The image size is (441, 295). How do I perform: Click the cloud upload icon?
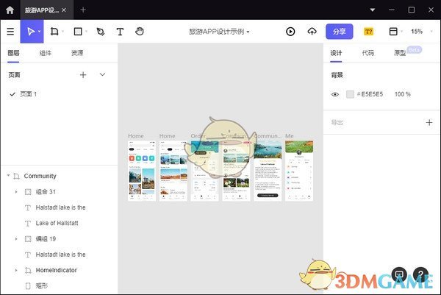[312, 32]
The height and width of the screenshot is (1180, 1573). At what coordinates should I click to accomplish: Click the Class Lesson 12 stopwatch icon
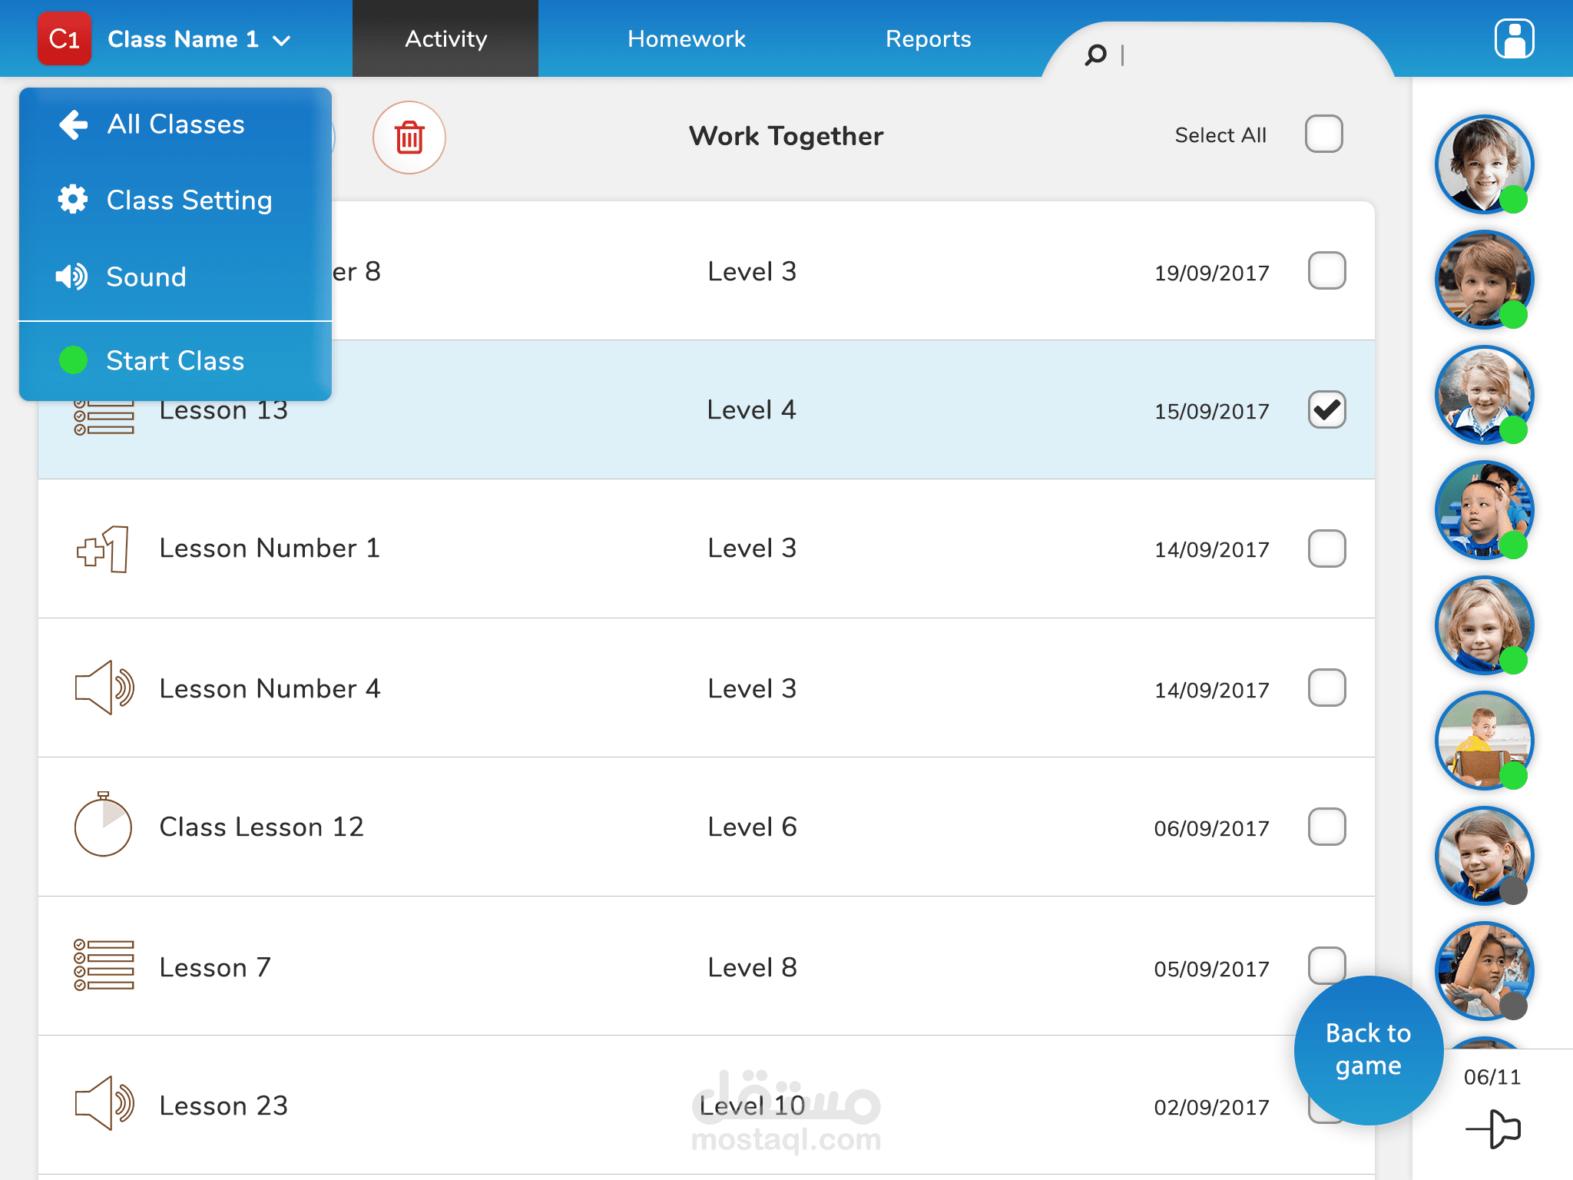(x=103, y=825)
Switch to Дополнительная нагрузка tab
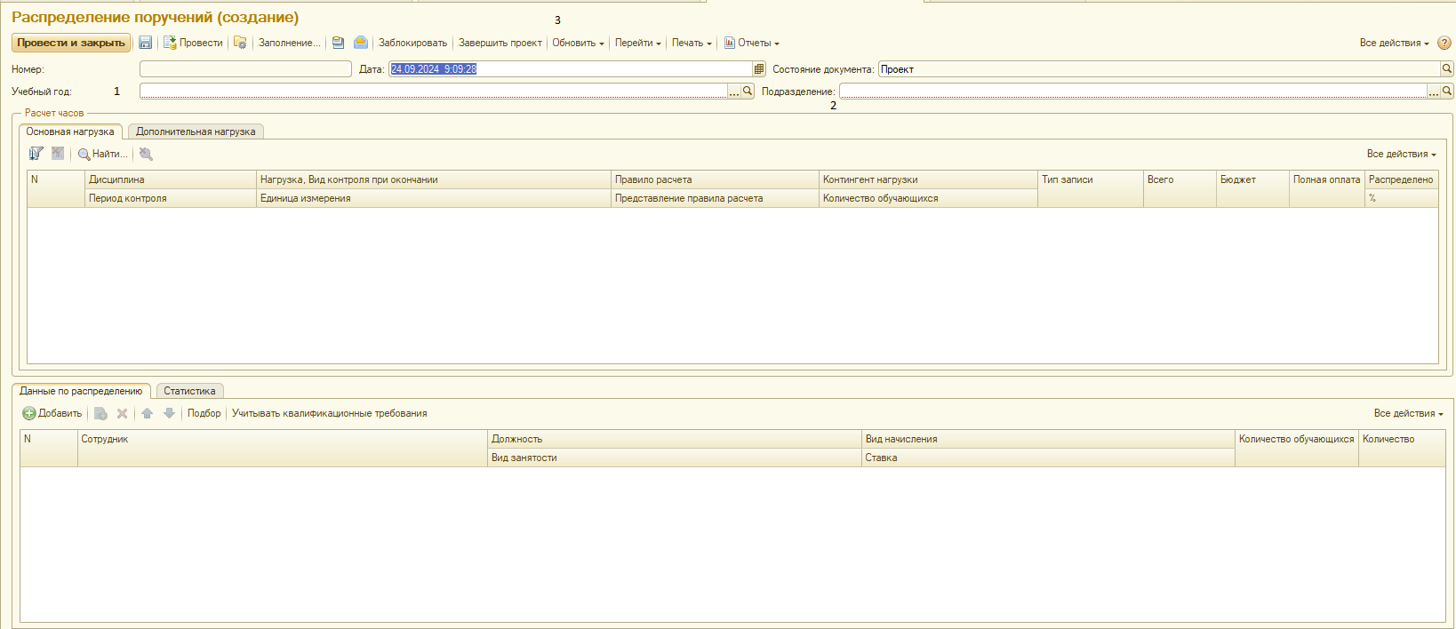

## [Work instructions]
Turn the data above into a numbered list with one line per item, skipping any blank lines. Leave the pictures out.

## [Result of this task]
1. The image size is (441, 295). How do I perform: Click the cloud upload icon?
2. [312, 32]
3. The height and width of the screenshot is (1180, 1573). At what coordinates should I click to accomplish: Click the Class Lesson 12 stopwatch icon
4. (x=103, y=825)
5. Switch to Дополнительная нагрузка tab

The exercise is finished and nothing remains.